First, use the law to flout the law. Joseph Muscat’s government kept doing that all the time, pulling out legal loopholes and minor legal detail in order to suffocate the real intent of the law.
They would say Jason Micallef and Tony Zarb were exercising “free speech” while they abused official power to intimidate and incite hatred. They would say Konrad Mizzi settled with justice by paying a fine to the tax man when he was caught with off-shore accounts in Panama. They would say Owen Bonnici had the duty of keeping Valletta clean while he censored protestors. They would say Keith Schembri was collecting on a debt when he was stashing kickbacks at Pilatus Bank. They would say Yorgen Fenech won the Electrogas fair and square while he was plotting to kill the journalist who discovered he didn’t.
Now they’re saying the boat that took the migrants to Libya had a Libyan flag so it was really just going home. That’s while they agreed with torturers to take their prisoners. They’re saying they just hired Neville Gafà to put them in touch with his contacts. That’s while he says they hired him to organise a crime against humanity. They’re saying that the government must use any available asset to assist people in distress at sea. That’s while they held back an entire military fleet, equipped and trained for just this sort of thing, well away from where they were needed.

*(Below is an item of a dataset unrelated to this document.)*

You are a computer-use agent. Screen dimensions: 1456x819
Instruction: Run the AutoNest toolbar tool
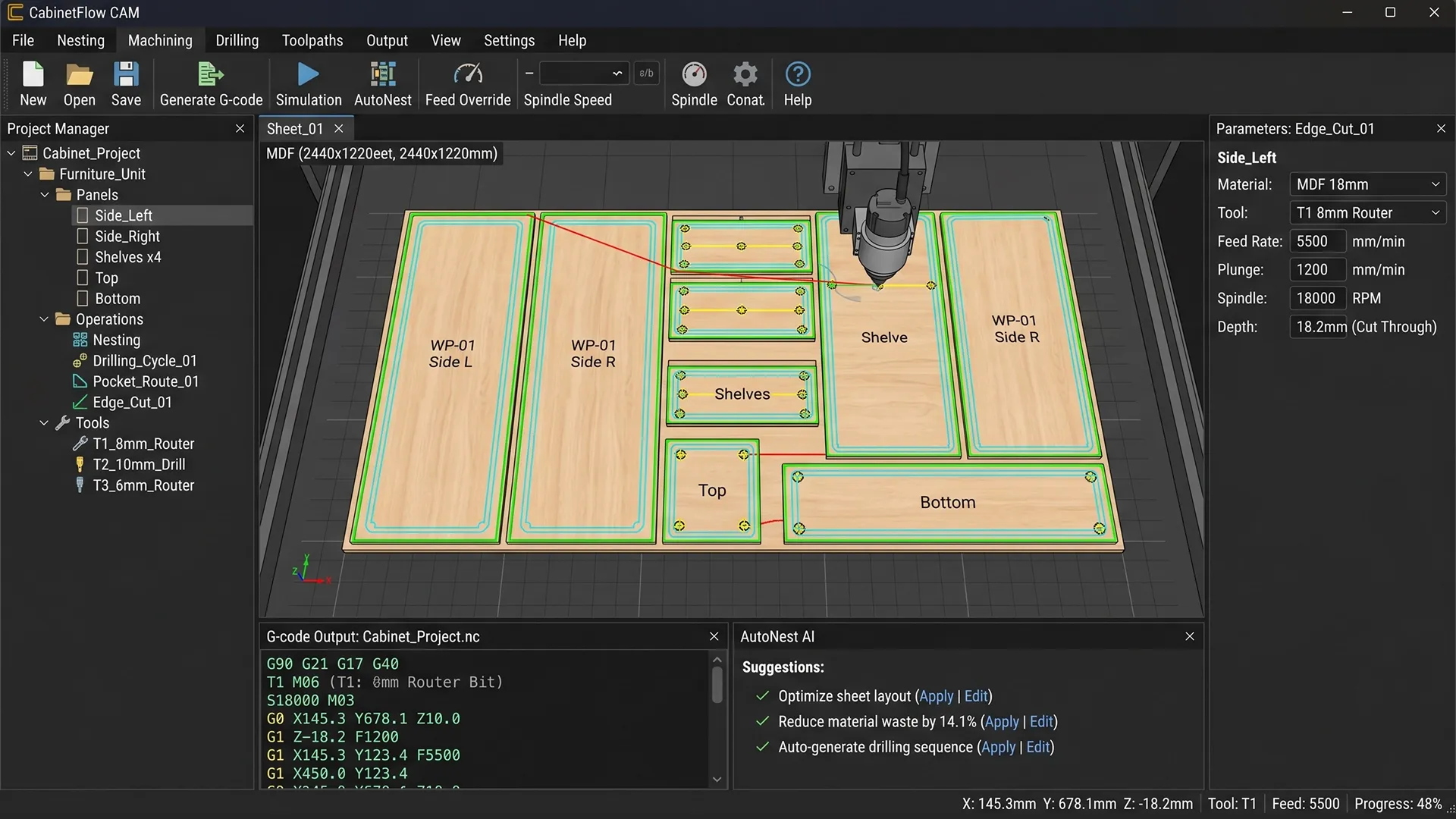click(382, 74)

Second, lie when you have to but smile while you do it. Joseph Muscat did it all the time.
He gave Konrad Mizzi an alibi saying his deputy meant to announce he owned a Panama company at the next yearly parliamentary declaration. He lied about his relationship with Ilham Aliyev. He lied about his relationship with Ali Sadr Hashemi Nejad. He lied about the contents of the Egrant inquiry report. He lied about Neville Gafà’s job specs. He lied about what he knew about the investigation into Daphne Caruana Galizia’s murder and he lied about what he did about it. He gave Keith Schembri an alibi the night before his arrest. And so on and on.
Robert Abela is lying about the accidental nature, as he says it is, of the pick-up of migrants by the Mae Yemenja after the Easter weekend. He is lying because the difference between an occurrence of an accident and the execution of a premeditated plan, however ill conceived, amounts to a breach of international law and perhaps even a breach of criminal law.

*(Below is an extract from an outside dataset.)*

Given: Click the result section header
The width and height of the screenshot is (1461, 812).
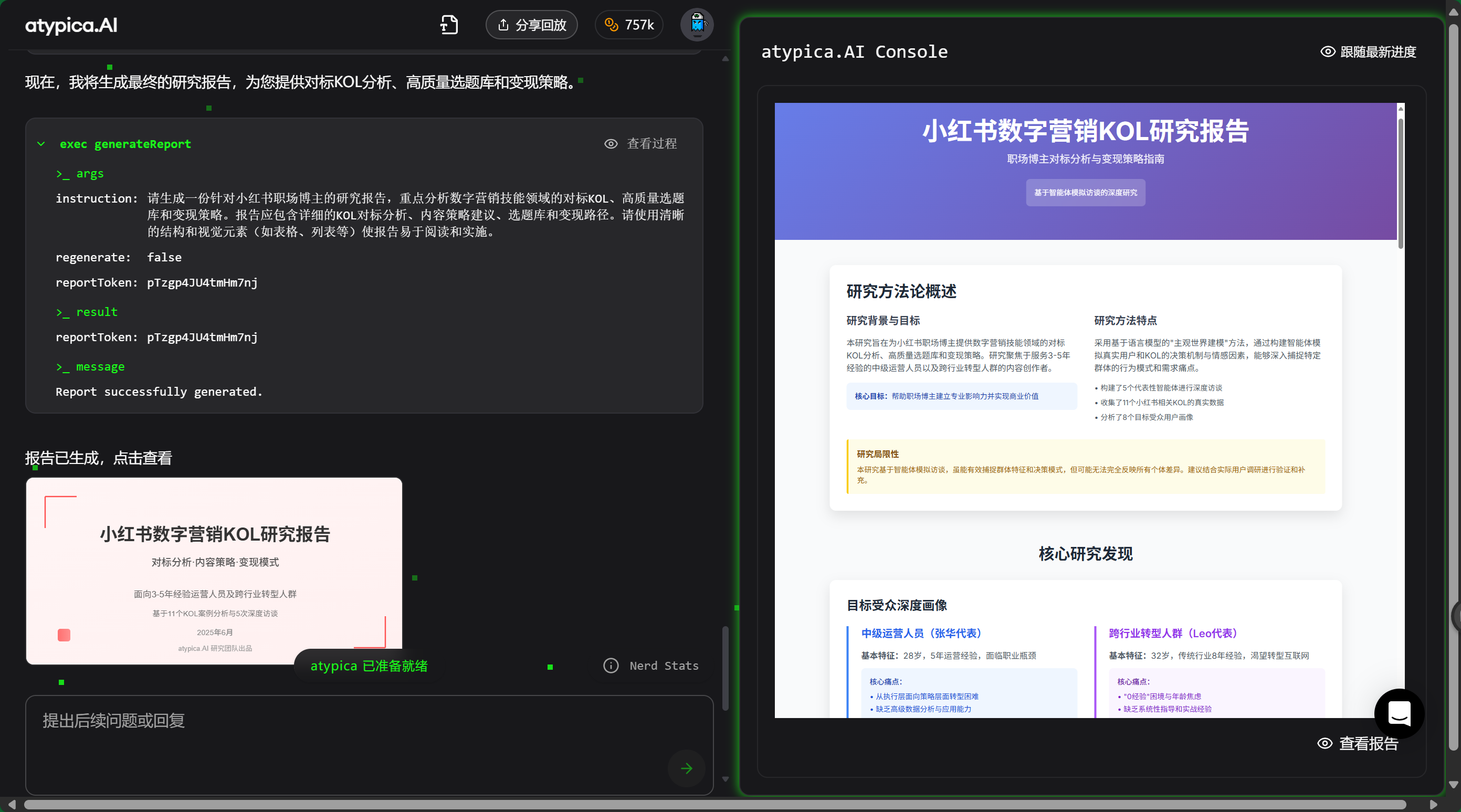Looking at the screenshot, I should 87,312.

Look at this Twitter thread by The New York Times reporter Patrick Kingsley reacting to Robert Abela’s barefaced lying yesterday. The prime minister didn’t even have the decency to wear a mask.

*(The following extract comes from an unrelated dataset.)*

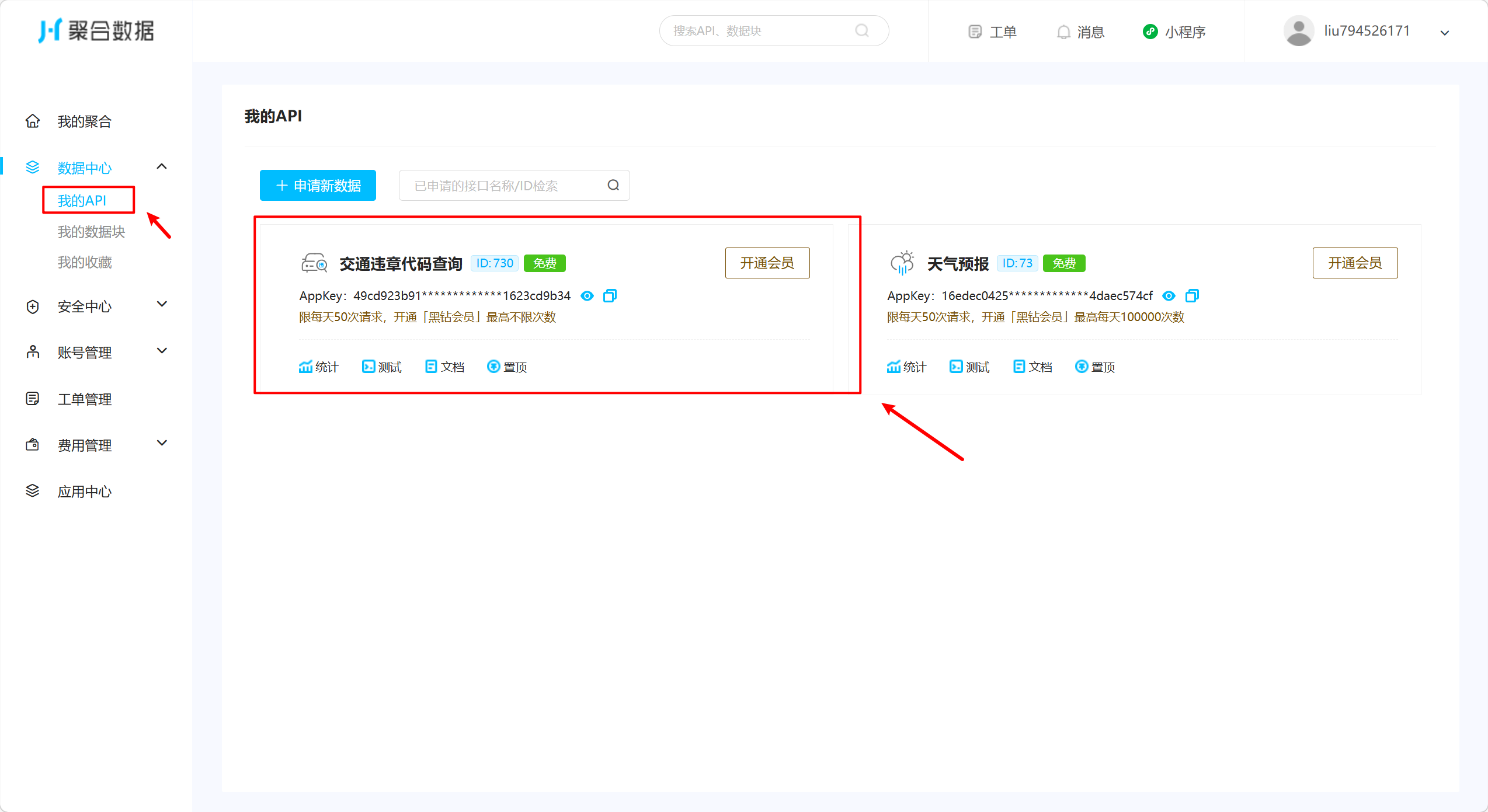Collapse the Data Center menu
1488x812 pixels.
click(162, 167)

Today Malta’s PM @robertabela_MT implied an interception of 50 migrants last month—& their return to Libya—happened by chance, thanks to a “passing” boat w a “Libyan flag”
Wrong
Our reporting shows it was a planned op involving 3 boats sent from Maltahttps://t.co/slutjBNezU
— Patrick Kingsley (@PatrickKingsley) May 4, 2020
Third, if loudly and forcefully repeated any lie will become truth. Or at least a viable alternative to the reality of facts. This is achieved not by addressing the facts but by discrediting their harbingers. Joseph Muscat learnt the trade as a minion of Alfred Sant. But he upgraded it to systematic isolation and demonization of his nemeses to a point never seen before.
Of course, the principal victim of this was Daphne Caruana Galizia. What she said was treated as irrelevant. What mattered was the fact it was she who was saying it. Spurious motivations were attributed to her: working for the PN was the obvious one, but there were other more insidious but just as ridiculous insinuations. That she was working for a national hostile take-over by a marauding horde of Sliema upper lower middle-class snobs. That she was a woman usurping the world of men. That she was a witch. That, and I apologise for the stark brutishness of the remark, ‘Daphne sucked black cock’.
Because you see of course, a campaigner against government wrongdoing, against corruption and in support of proper governance and human rights could never ignore the rampant discrimination against and the illegal imprisonment of migrants.
Whatever prejudice about her social background, her alleged snobbery and her cartoonish haughtiness, Daphne Caruana Galizia’s writing and her journalism was more than anything else a campaign for decency, compassion and justice. And migrants have long been suffering injustice at our hands.
That is why when she herself had to paint over a disturbing graffito burst on a wall in her neighbourhood of Bidnija, it wasn’t a nasty slogan about her alleged political affiliations or her support for the wrong set of politicians that that graffito was so crudely denouncing. It was for something so horrible, the furious anger of even larger mobs comes out in the open than when one dares not be a fervent supporter of the great leader that happens to be heading the Labour Party at the time: the audacity to write and act in support of African migrants.
Robert Abela is working on the back of the same manual. Even daring to speak for migrants at sea or on land has been represented as an act of treason, worthy of public derision, heckling, trolling, threatening and generating a horrific environment in which to live and want to say that people should not be allowed to drown or sent into slavery.
We’ve seen it all before. Just because this is happening again, does not mean we should now stop resisting.